Le niveau des retraites complémentaires ne cessant de baisser, il devient nécessaire de le compléter par des régimes de retraite par capitalisation.

Ces régimes collectifs offrent un certain nombre d’avantages aux salariés et aux entreprises, à condition de respecter quelques règles. Depuis la réforme des retraites en août 2003, de nouveaux dispositifs, destinés à motiver les salariés à préparer individuellement leur retraite. Ainsi, les entreprises ont le choix entre plusieurs contrats de retraite supplémentaire :

  • Les contrats collectifs à adhésion obligatoire et à cotisations définies :
    • Le contrat « art.83 » où chaque salarié bénéficiaire dispose d’un compte individuel alimenté par les cotisations (100% employeur ou avec répartition employeur / salarié).
    • Le « PERE », nouveau dispositif issu de la loi Fillon, également « art.83 » mais qui offre en plus au salarié la possibilité d’effectuer des versements individuels et facultatifs et applique un dispositif particulier de sécurisation des investissements.

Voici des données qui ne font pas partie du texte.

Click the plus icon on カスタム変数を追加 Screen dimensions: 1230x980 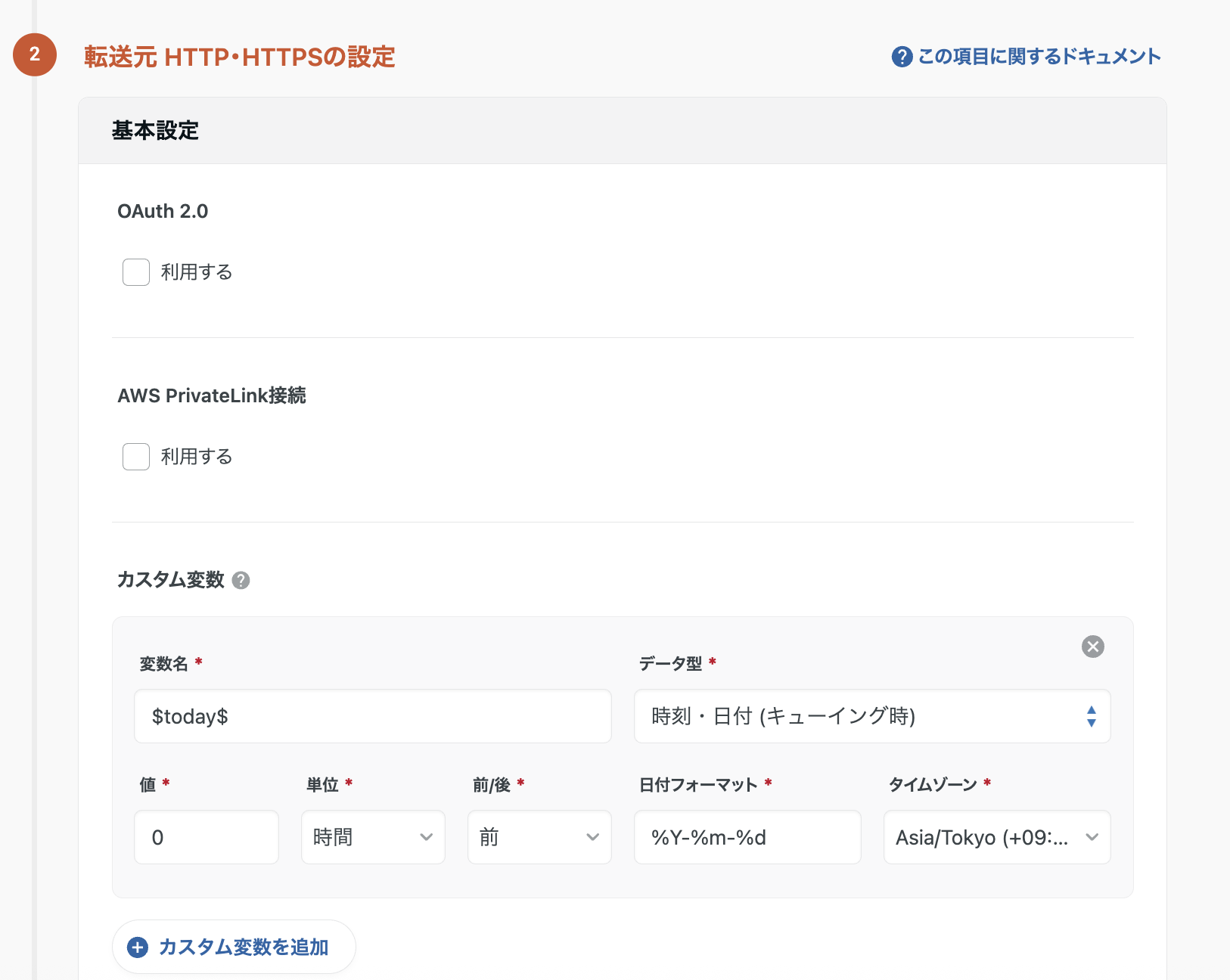click(x=137, y=947)
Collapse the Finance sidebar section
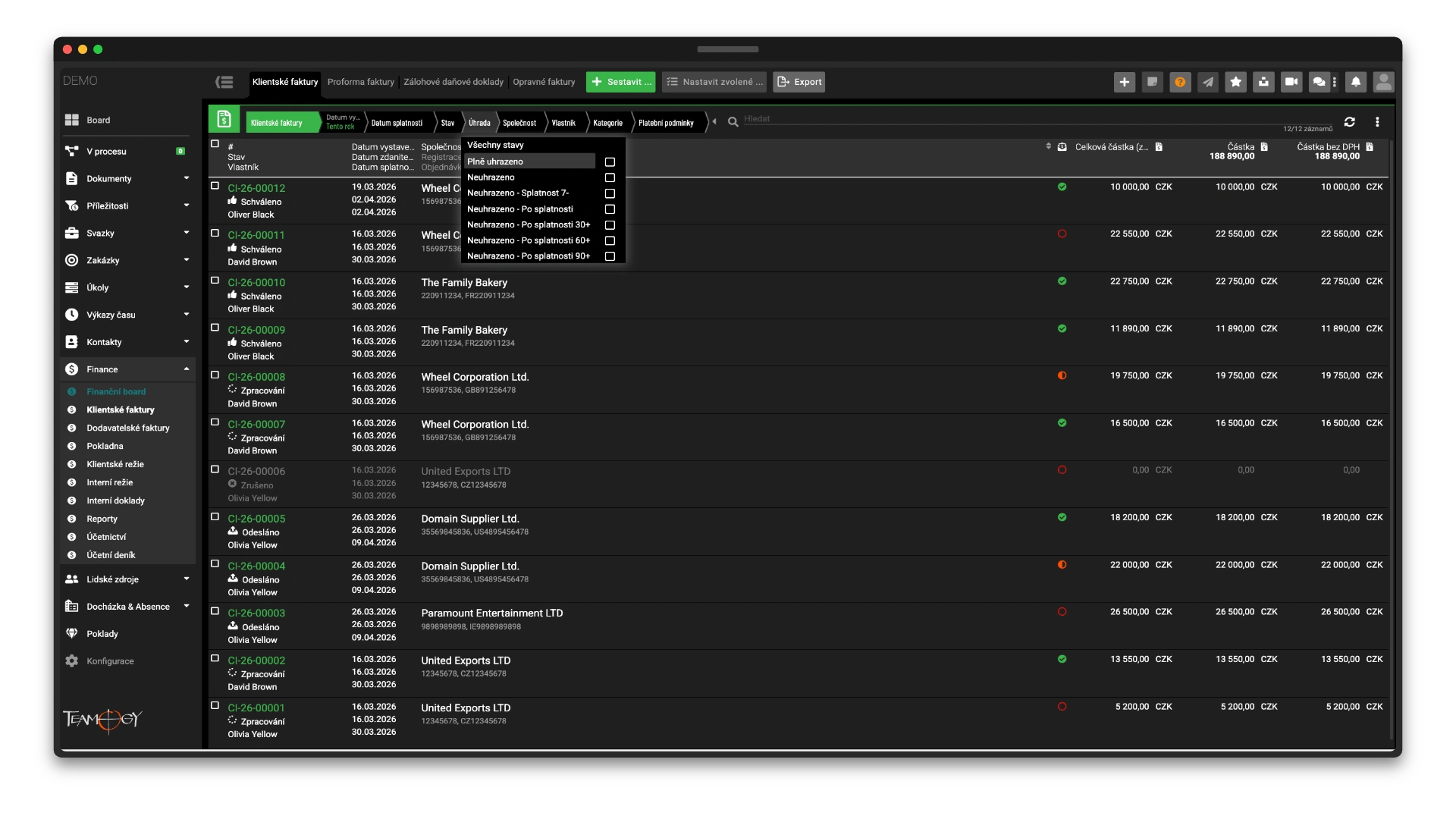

Dans ces deux cas, le contrat cesse lors de la liquidation de la retraite exclusivement sous forme de rente viagère, calculée à partir de l’épargne constituée.

  • Les contrats collectifs obligatoires à prestations définies « art. 39 » :
    • L’entreprise s’engage à verser un complément de retraite (exprimé a priori en % du dernier salaire par exemple) dont seuls les salariés présents dans l’entreprise au moment de leur départ en retraite pourront bénéficier. L’entreprise en souscrivant un contrat d’assurance bénéficie des avantages des contrats collectifs.
    • En contrepartie de certaines contraintes, (présence d’un «régime» mettant en place la retraite dans l’entreprise, adhésion obligatoire au contrat de tous les membres de la catégorie de bénéficiaires choisie, participation de l’employeur, cotisation uniforme, sortie en rente), ces contrats bénéficient d’un cadre fiscal et social avantageux : déduction fiscale des cotisations en tant que dépense de personnel et allégement de charges sociales.

Pour les salariés, la participation de l’employeur est exonérée de charges sociales et déductible fiscalement dans certaines limites et conditions.